= Beginning of Section =

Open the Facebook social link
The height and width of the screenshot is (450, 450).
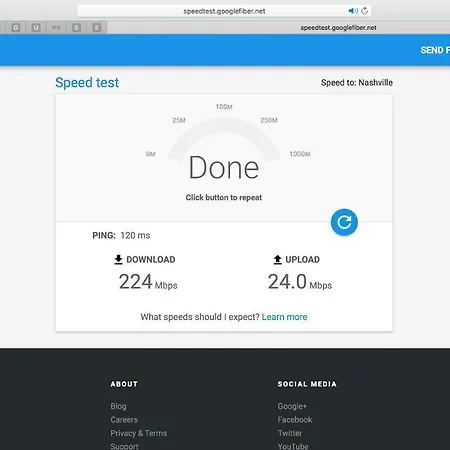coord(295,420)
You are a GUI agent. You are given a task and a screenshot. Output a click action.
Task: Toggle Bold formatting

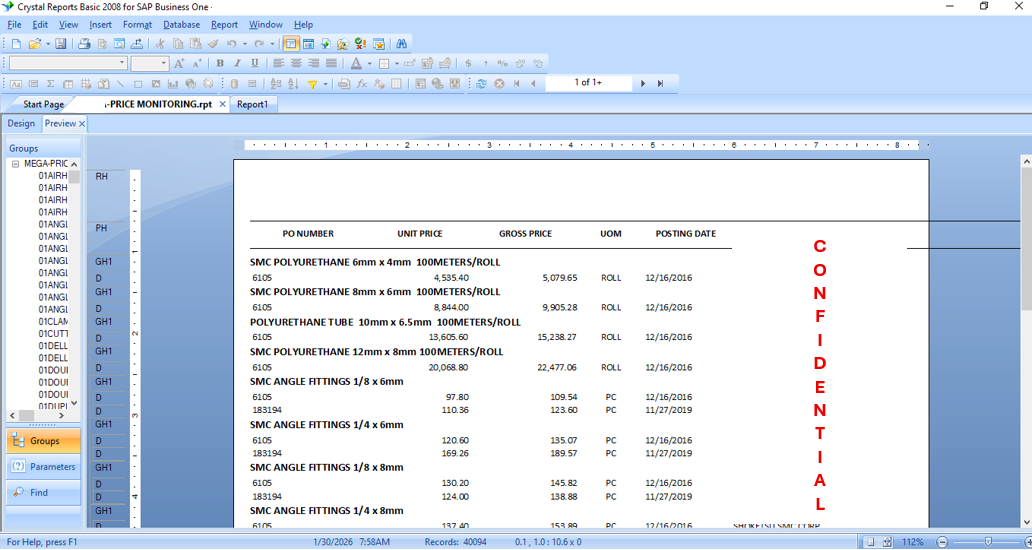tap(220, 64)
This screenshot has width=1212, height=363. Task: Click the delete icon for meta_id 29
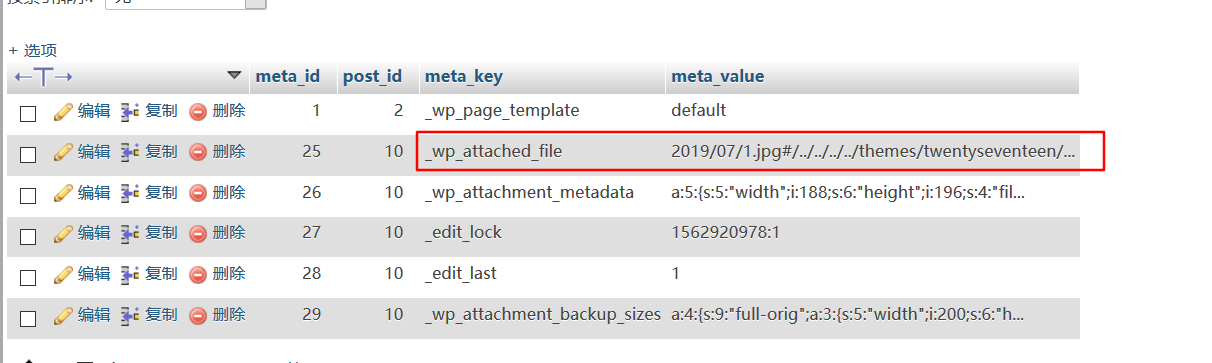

= End of Section =

The output is the data above, repeated exactly, with pictures omitted.

• _YOUR RESPONSE_:
Open the Facebook social link
The height and width of the screenshot is (450, 450).
coord(295,420)
You are a GUI agent. You are given a task and a screenshot. Output a click action.
Task: Toggle Bold formatting

tap(220, 64)
This screenshot has width=1212, height=363. Task: Click the delete icon for meta_id 29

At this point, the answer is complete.